:: TEXTE SOURCE ::
• • •
Après avoir gardé le silence lors du dernier interrogatoire, Salah Abdeslam, le principal accusé au procès du 13-Novembre, a parlé plus longuement cette semaine des attentats. Mais il l’a fait principalement pour se donner un peu d’humanité et se dédouaner.
Alors qu’il avait choisi de se taire lors de son dernier interrogatoire, Salah Abdeslam, le principal accusé au procès du 13-Novembre, a accepté cette semaine de revenir longuement sur les attentats de Paris et Saint-Denis, qui ont fait 130 morts. La cour d’assises spéciale de Paris s’est penchée sur la fuite du seul membre encore vivant des commandos et sur sa vie dans les planques jusqu’à son arrestation le 18 mars 2016.
Il ne savait rien de la mission…
Le mercredi, l’accusé a livré posément des détails de son court parcourt de terroriste. Salah Abdeslam a raconté qu’à l’été 2015, il prévoyait de partir combattre en Syrie comme son frère aîné Brahim. Mais ce dernier, alors récemment rentré en Belgique, l’aurait dissuadé de rejoindre le front à cause des combats très rudes. Paradoxalement, il lui aurait demandé de l’aider à réaliser un autre projet. Pour le situer davantage sur celui-ci Brahim l’a emmené voir Abdelhamid Abaaoud, son ami d’enfance et l’un des djihadistes les plus recherchés d’Europe.
• • •
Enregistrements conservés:
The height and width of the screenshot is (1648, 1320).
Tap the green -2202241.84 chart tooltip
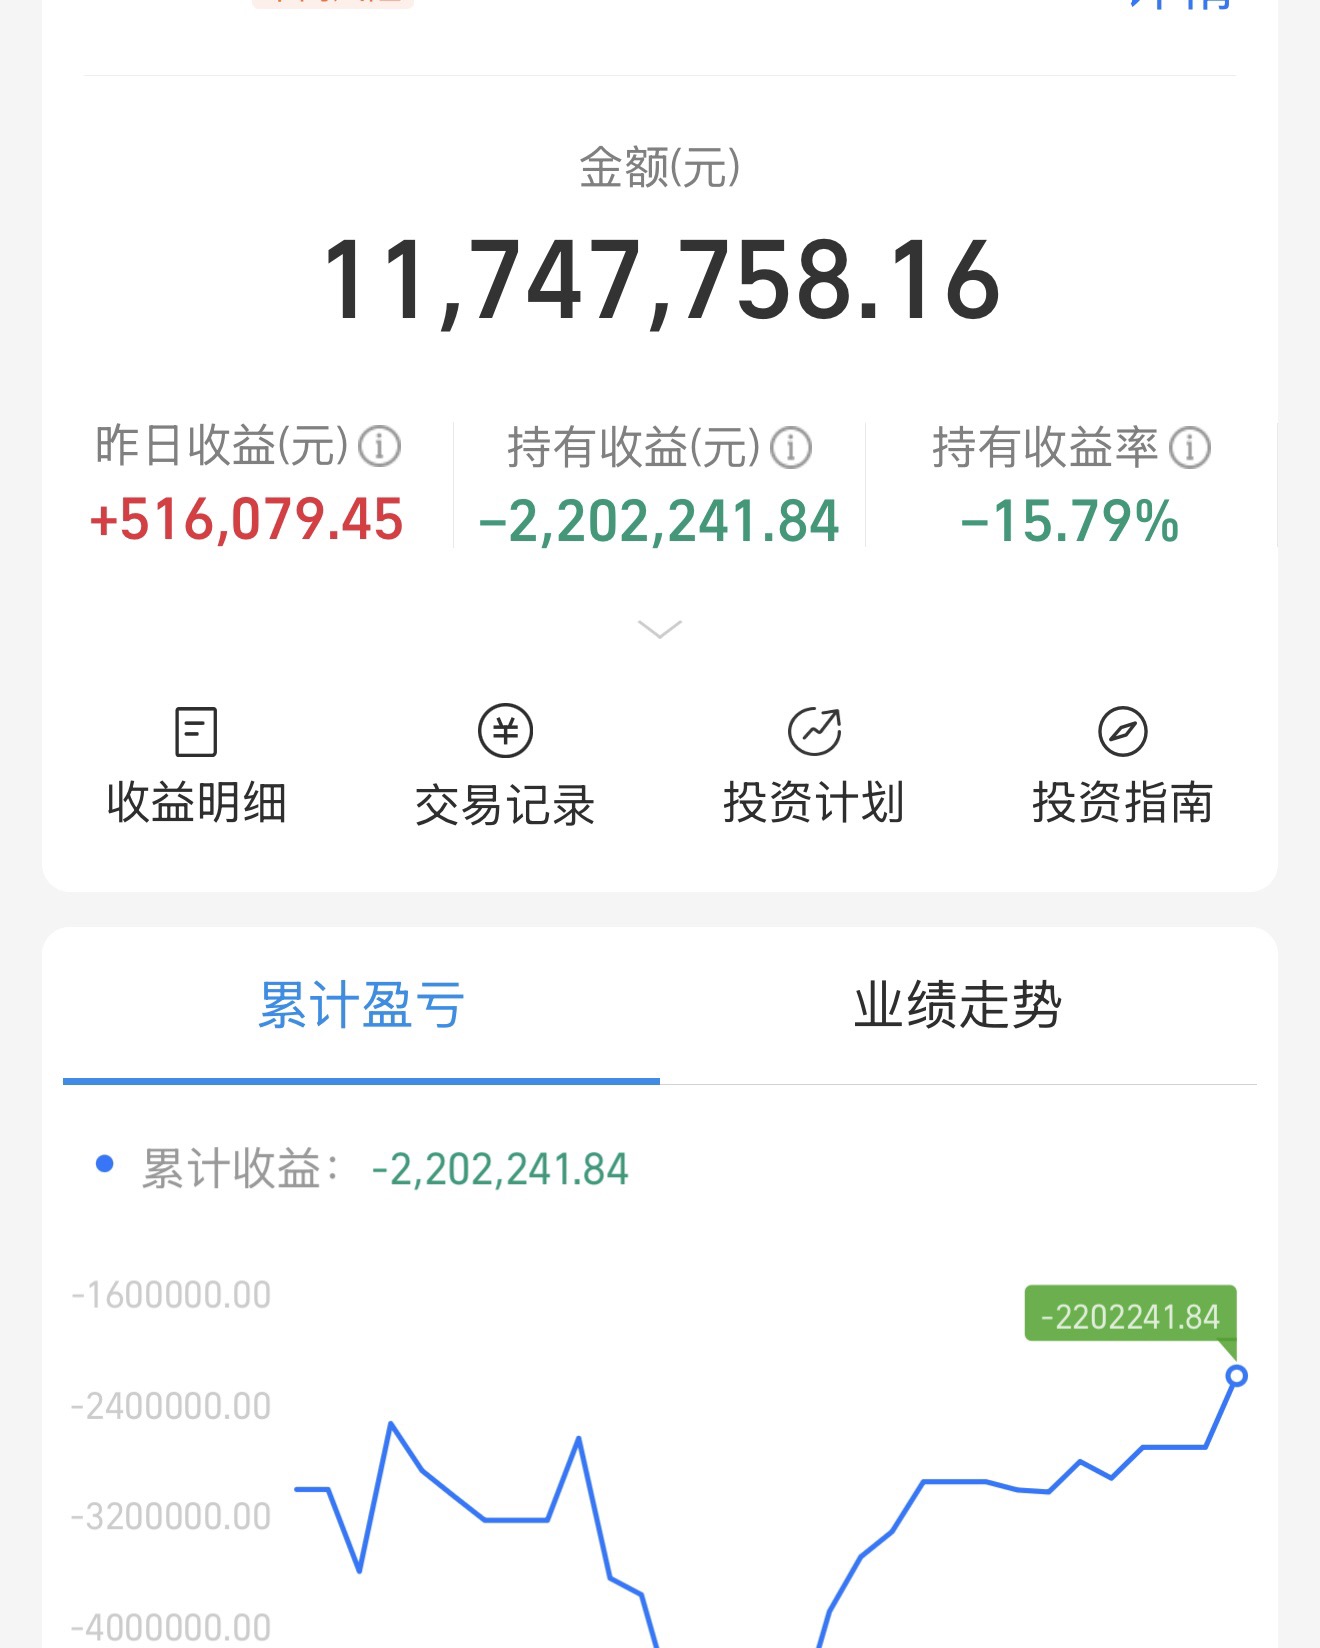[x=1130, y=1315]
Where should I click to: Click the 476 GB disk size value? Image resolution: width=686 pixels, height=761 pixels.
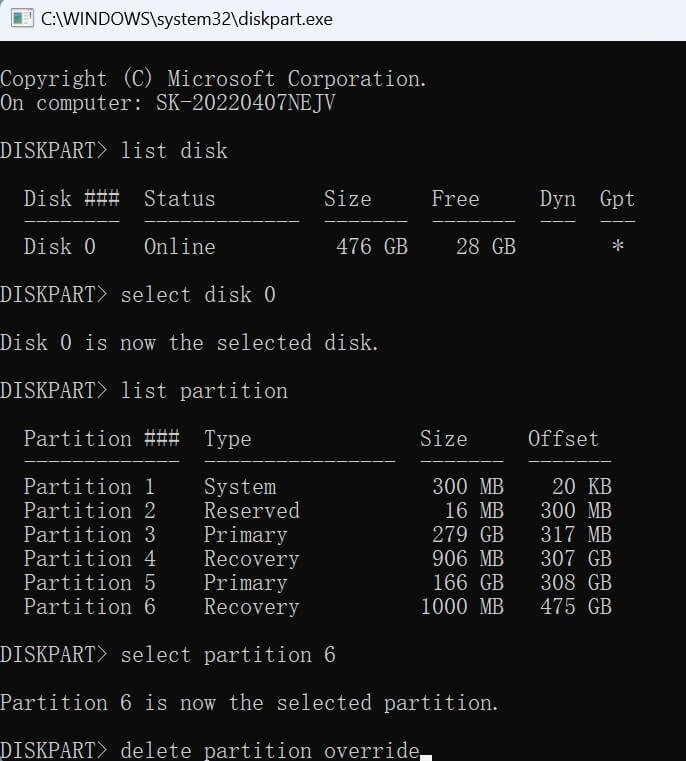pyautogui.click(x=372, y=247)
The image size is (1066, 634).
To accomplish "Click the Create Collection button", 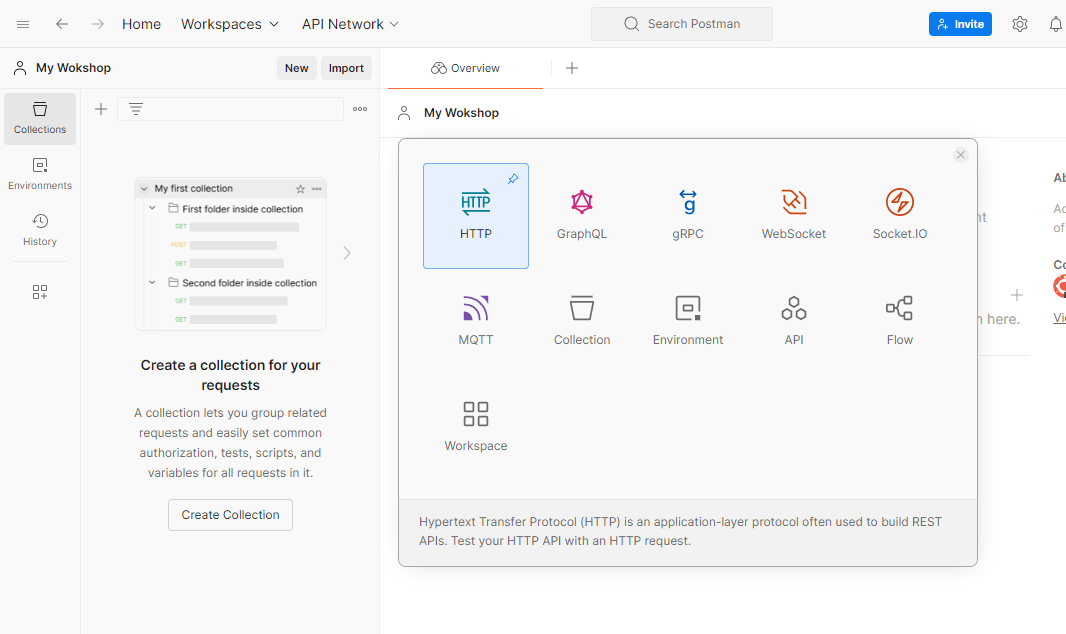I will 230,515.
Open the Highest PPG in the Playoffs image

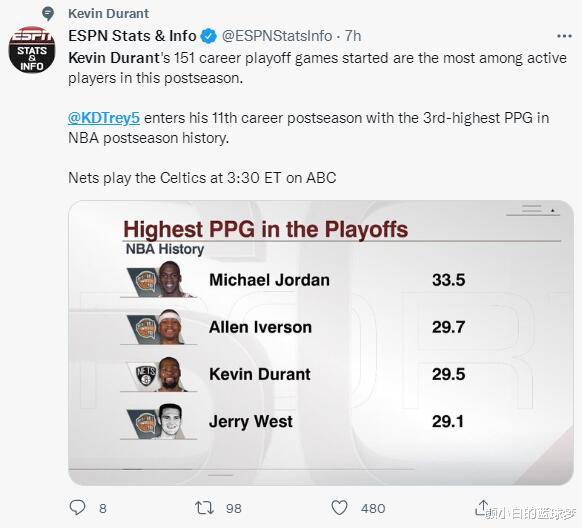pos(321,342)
• • •
:: CONSIGNES ::
1 > Dans l'article sur le procès du 13-Novembre, recopiez le passage allant de « Après avoir gardé » à « 18 mars 2016. », bornes incluses, en substituant « attaques » à « attentats ».
2 > D'après l'article sur le procès du 13-Novembre, combien de morts les attentats de Paris et Saint-Denis ont-ils faits ?

:: CORRIGÉ ::
1 >
Après avoir gardé le silence lors du dernier interrogatoire, Salah Abdeslam, le principal accusé au procès du 13-Novembre, a parlé plus longuement cette semaine des attaques. Mais il l’a fait principalement pour se donner un peu d’humanité et se dédouaner.
Alors qu’il avait choisi de se taire lors de son dernier interrogatoire, Salah Abdeslam, le principal accusé au procès du 13-Novembre, a accepté cette semaine de revenir longuement sur les attaques de Paris et Saint-Denis, qui ont fait 130 morts. La cour d’assises spéciale de Paris s’est penchée sur la fuite du seul membre encore vivant des commandos et sur sa vie dans les planques jusqu’à son arrestation le 18 mars 2016.

2 > 130 morts.